Wonder what Windows will do? After you have started an instance of Visual Studio to see the error, you get this:
Screen shot 2010-09-21 at 11.45.46 AM

So both platforms agree that the data is invalid. Unfortunately the position that Windows gives us is right after the offending data, at not before as I was expecting. So it took some time (way more than an hour) to realize that the problem was not in the “SoldAt”, but in the “WillReadTodayAt” just before it. Be warned.

Invalid date data

Now pass in a date-with-time on the field that expects only a date:

<Book>
    <Title>How to be a Mac Developer</Title>
    <PrintedAt>1965-02-16T08:01:03</PrintedAt>
    <WillReadTodayAt>11:00:01</WillReadTodayAt>
    <SoldAt>1965-02-16T09:00:02</SoldAt>
</Book>

Mono doesn’t like it. Same error as before, no indication on what line and what xml-tag, alas.
Windows doesn’t like it either.
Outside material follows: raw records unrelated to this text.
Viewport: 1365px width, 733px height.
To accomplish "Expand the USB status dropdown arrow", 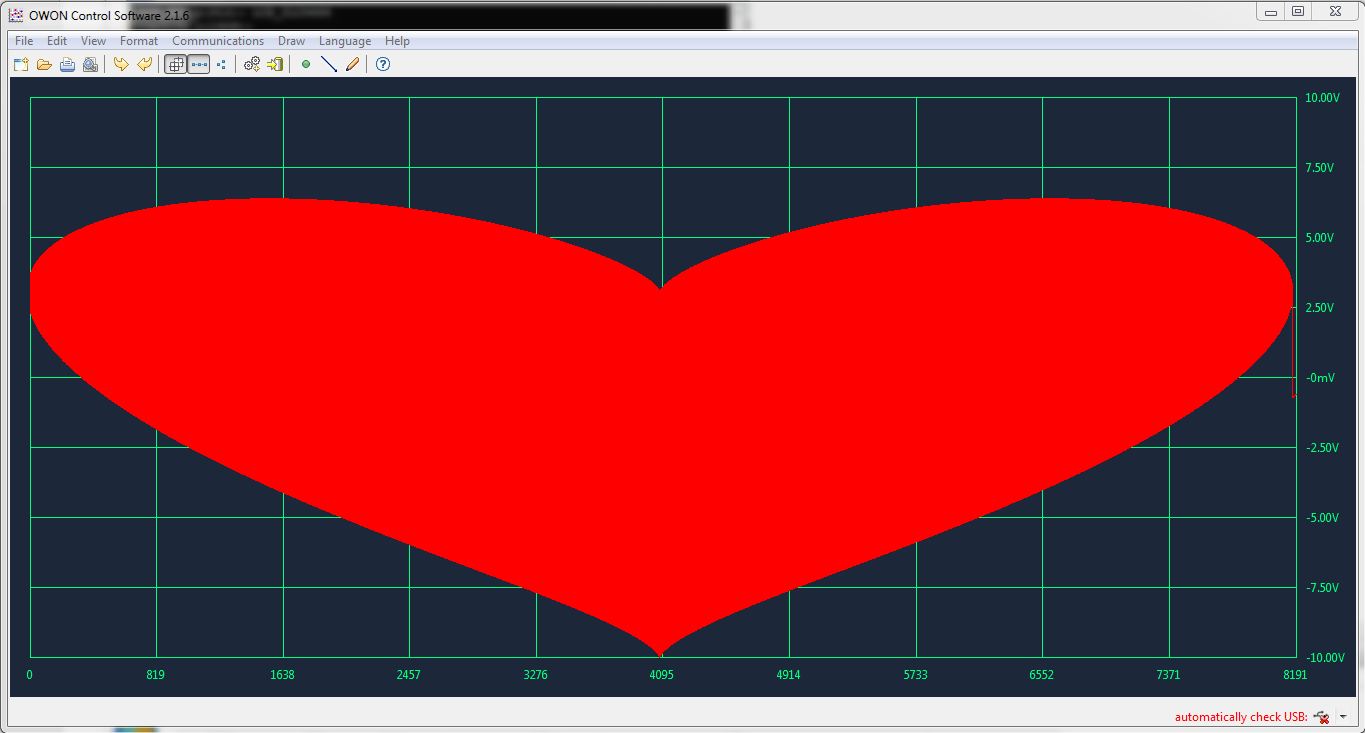I will [1343, 717].
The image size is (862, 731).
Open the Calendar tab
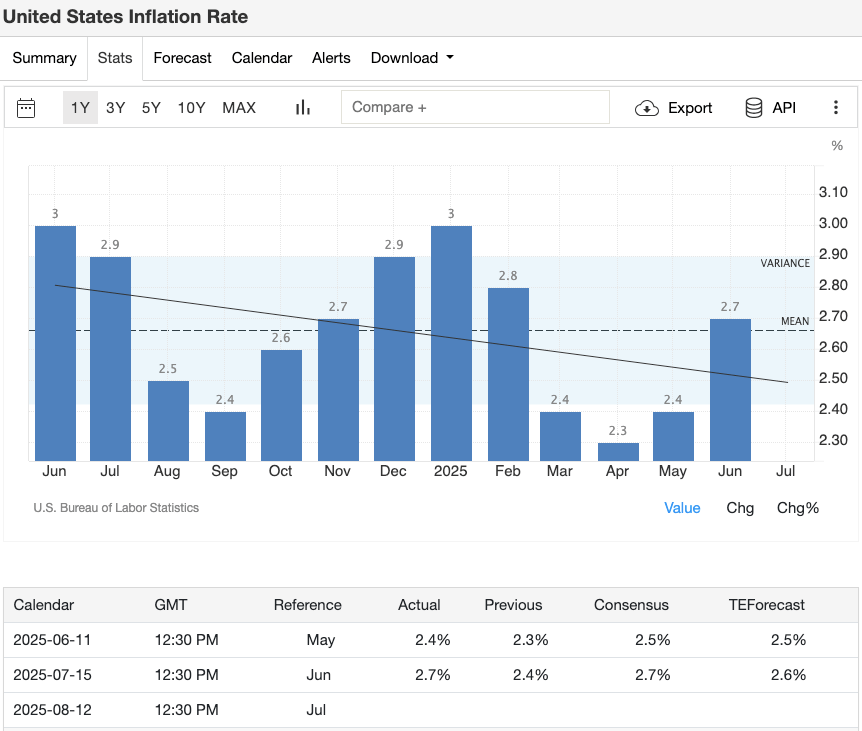click(261, 58)

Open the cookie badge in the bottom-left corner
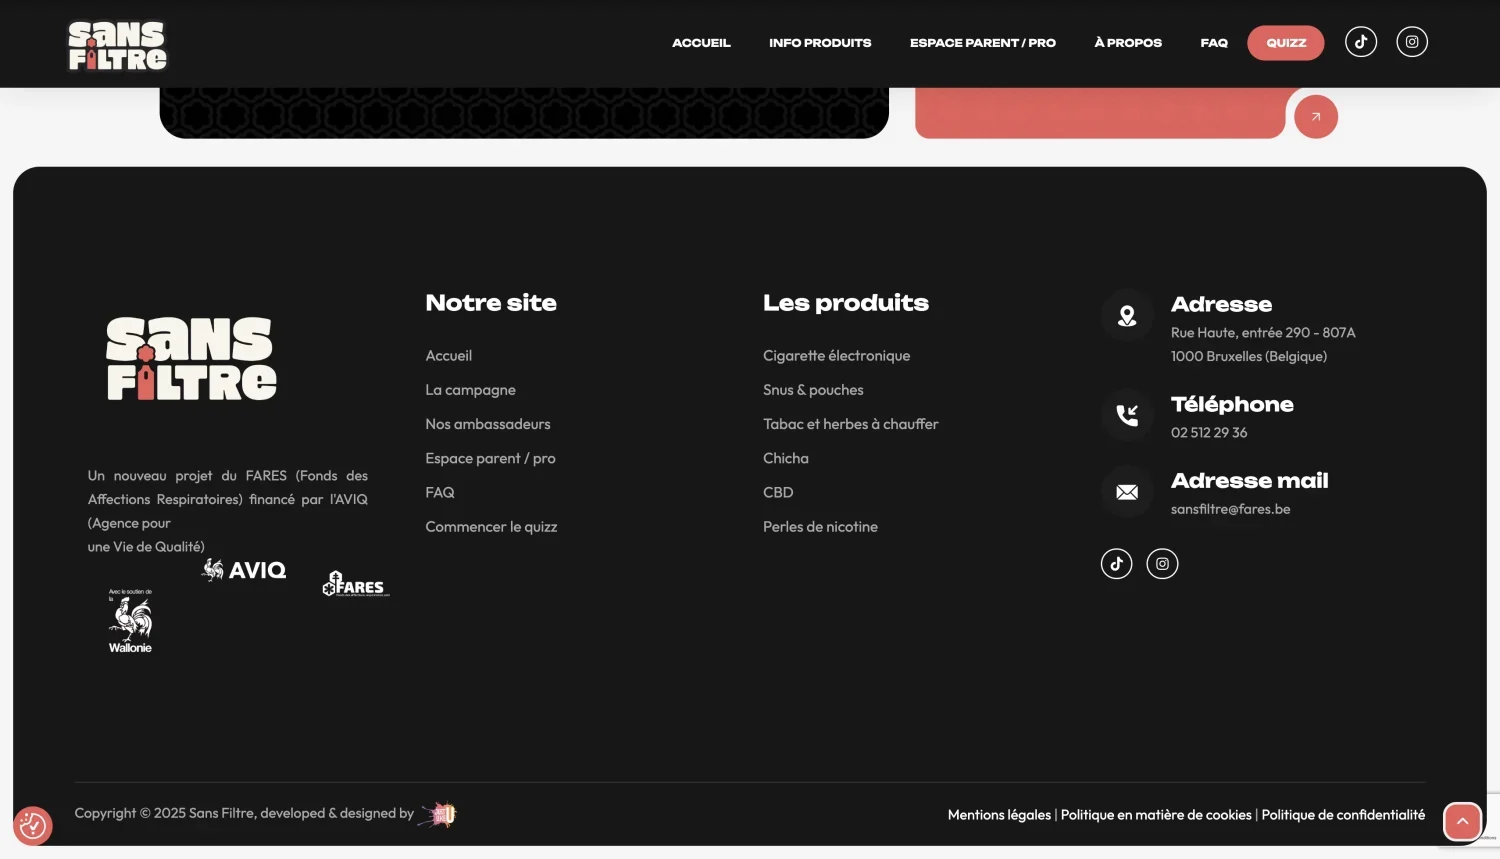click(33, 826)
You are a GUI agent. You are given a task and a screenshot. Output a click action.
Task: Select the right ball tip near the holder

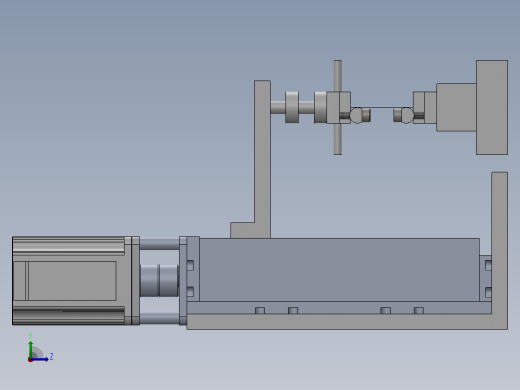point(407,115)
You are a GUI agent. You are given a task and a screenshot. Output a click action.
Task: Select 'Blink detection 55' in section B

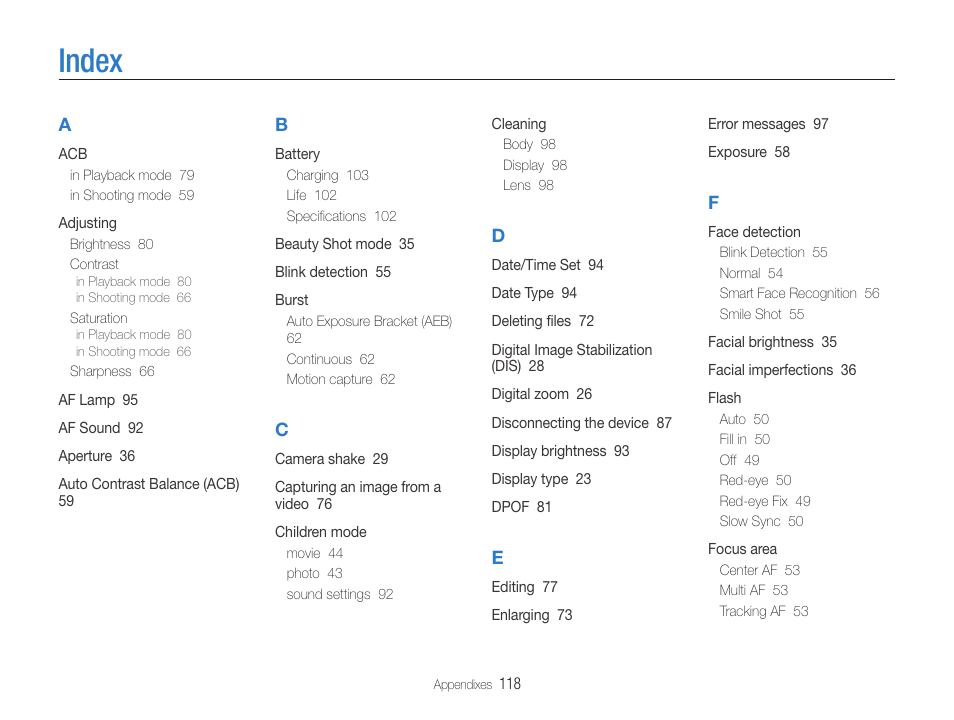pos(333,272)
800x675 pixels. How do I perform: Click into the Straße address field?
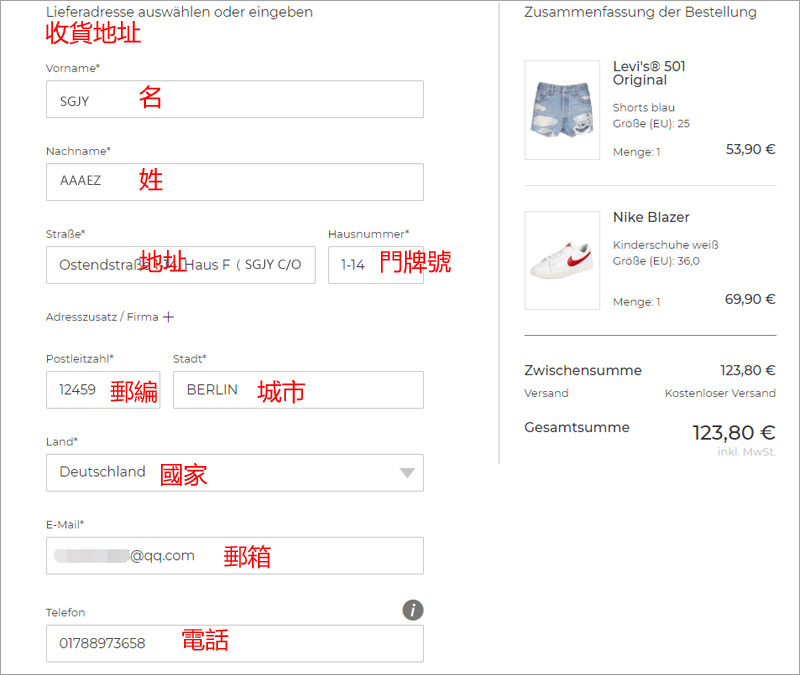click(180, 265)
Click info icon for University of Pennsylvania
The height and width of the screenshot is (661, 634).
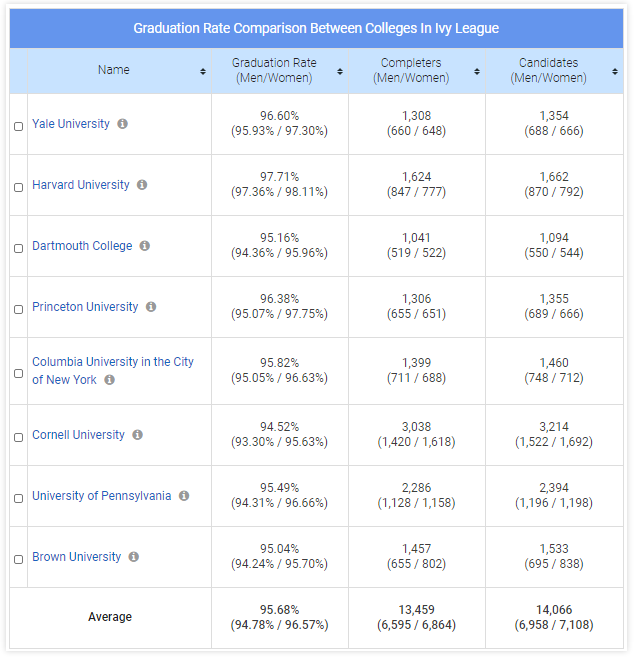[184, 496]
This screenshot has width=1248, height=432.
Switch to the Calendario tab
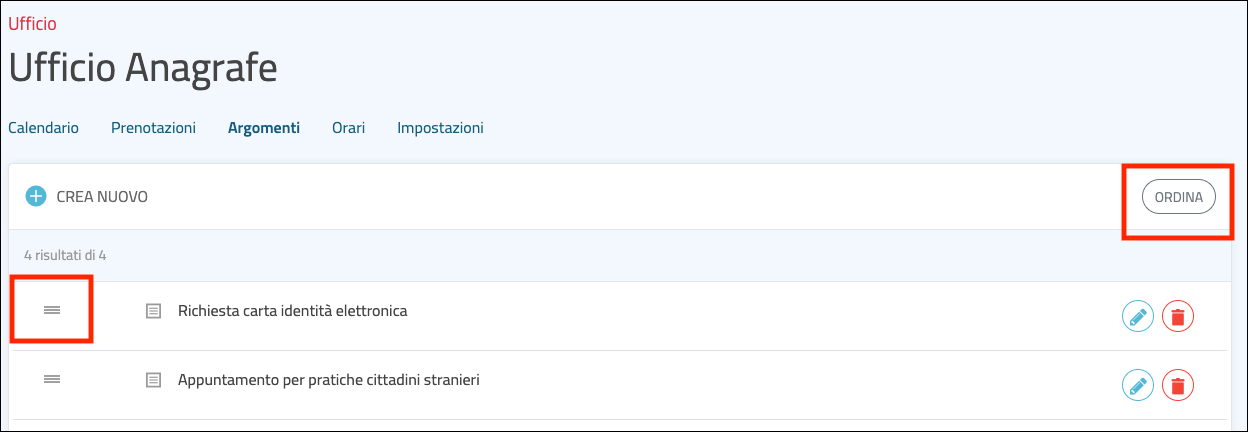[x=43, y=128]
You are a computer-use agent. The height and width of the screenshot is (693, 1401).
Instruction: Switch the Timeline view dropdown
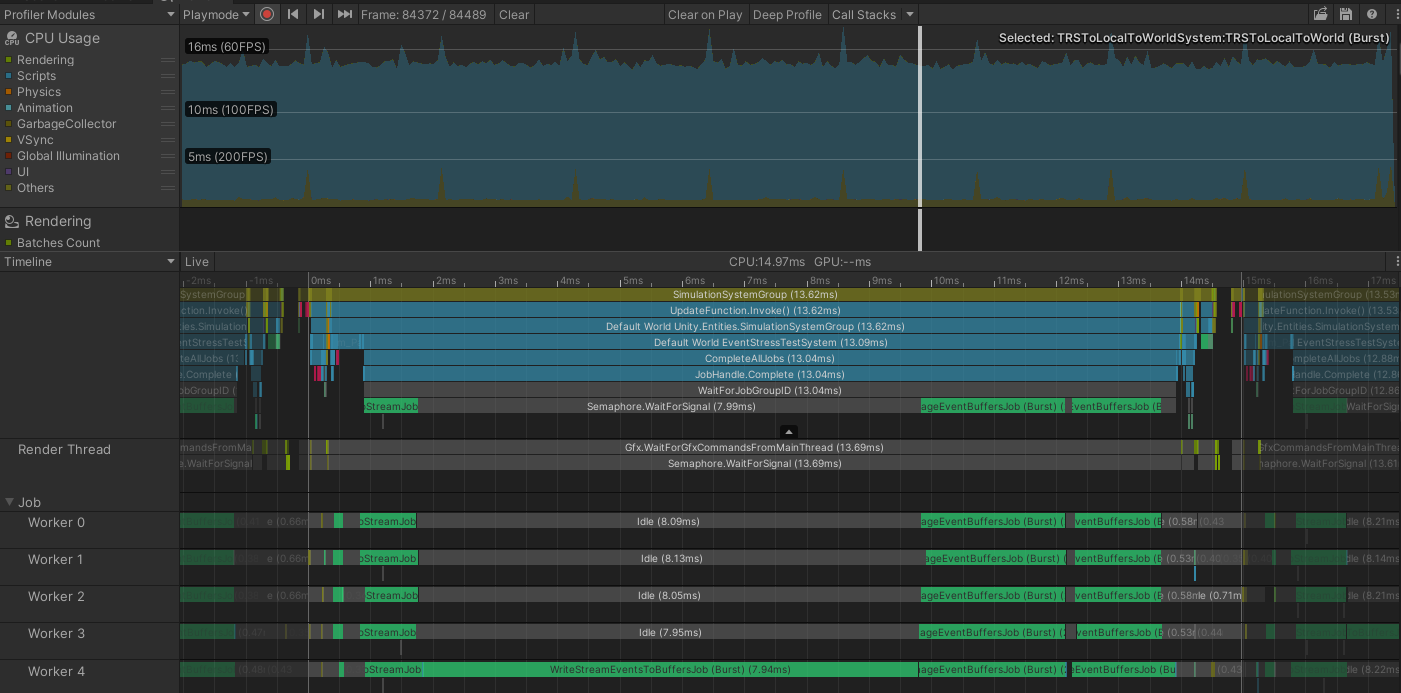[88, 261]
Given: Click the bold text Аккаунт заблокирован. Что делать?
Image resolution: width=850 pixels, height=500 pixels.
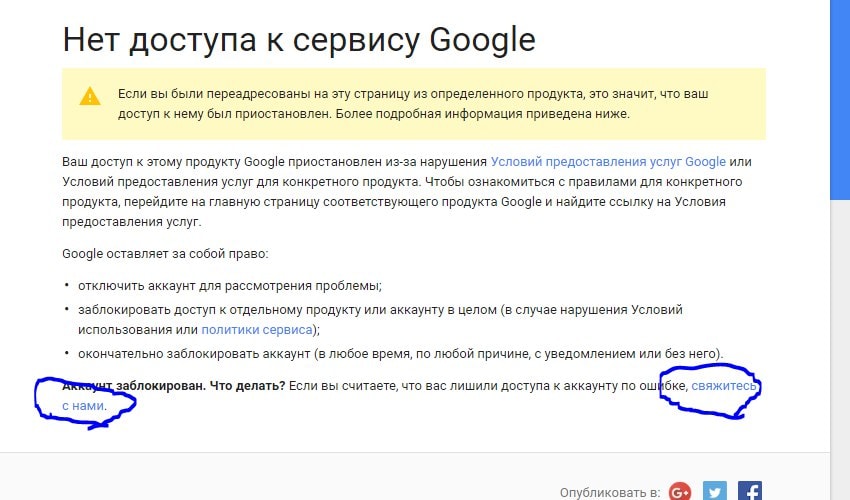Looking at the screenshot, I should pos(173,386).
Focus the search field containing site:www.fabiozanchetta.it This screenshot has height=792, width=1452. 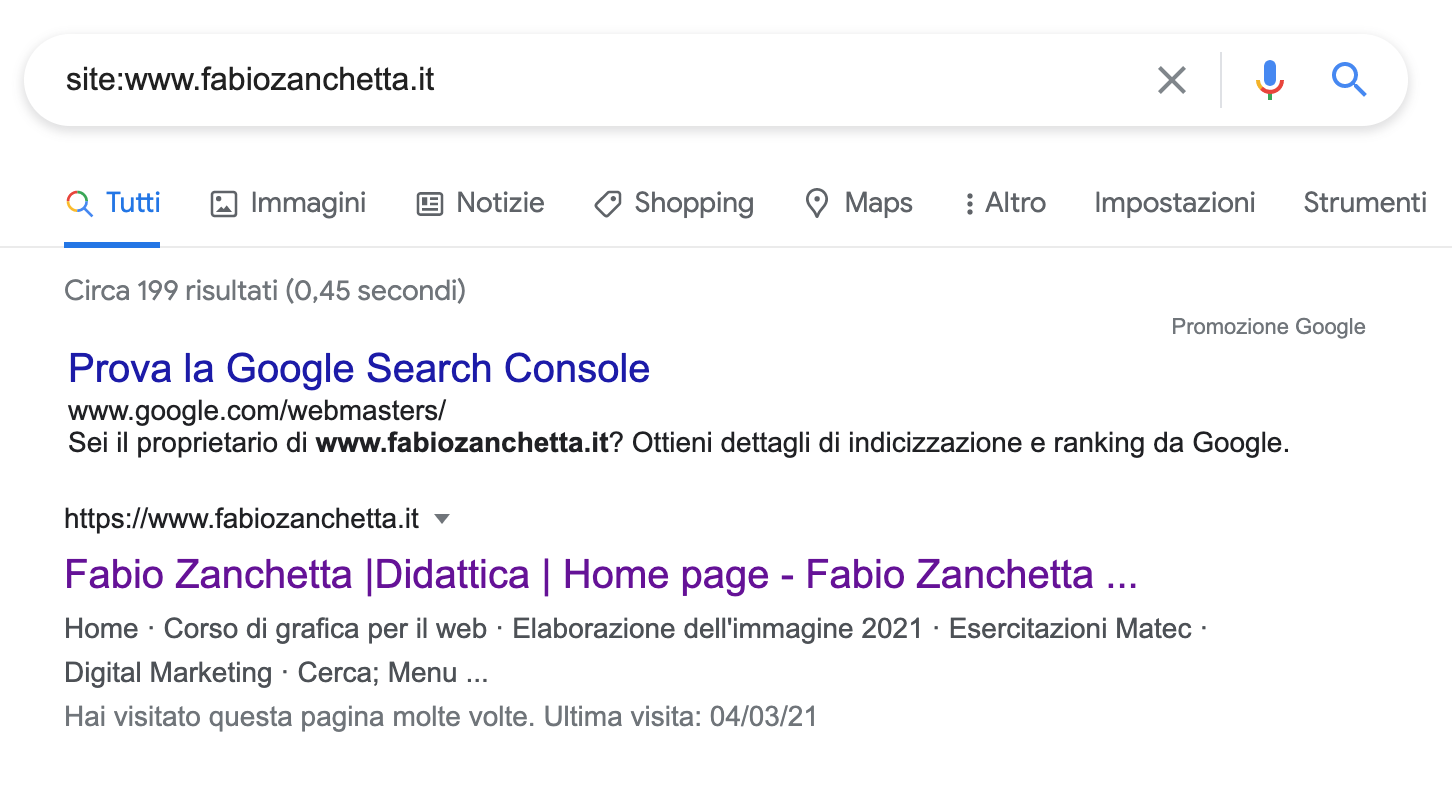pos(590,80)
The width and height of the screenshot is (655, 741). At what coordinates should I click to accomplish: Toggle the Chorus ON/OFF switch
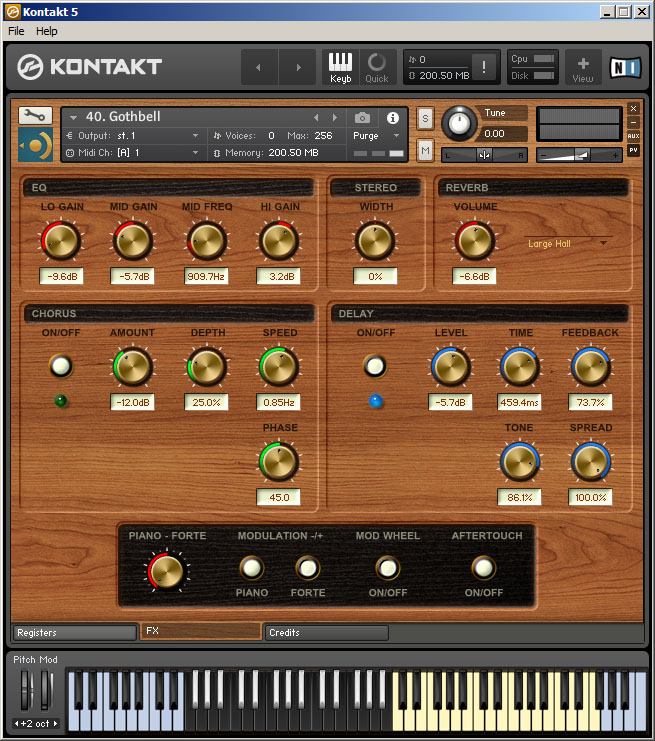point(62,367)
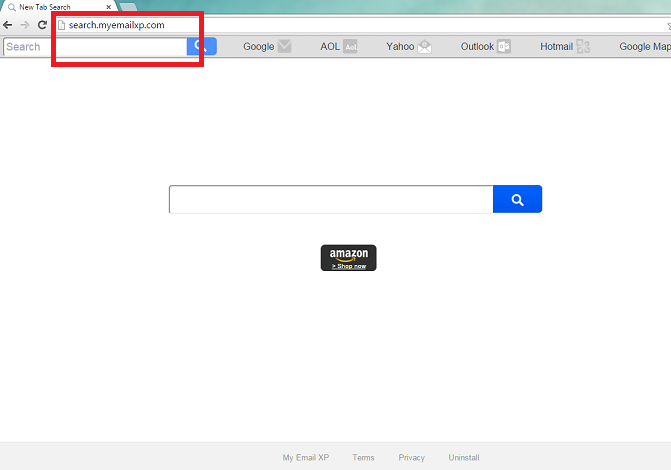Image resolution: width=671 pixels, height=470 pixels.
Task: Focus the main center search box
Action: (330, 199)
Same error as before, positioned right before “WillReadTodayAt”.

Conclusions

There’s a big difference in the C# classes that get generated. The Mono implementation is missing the support for nullables, the MS implementation is a bit too verbose.
The handling of incorrect date/time information is okay in both systems.
The date-part in a xsd:time gets defaulted to “1-1-1″ in MS and “today” in Mono. The time-part gets defaulted to “0:0:0″ in Mono and “12:0:0AM” in MS.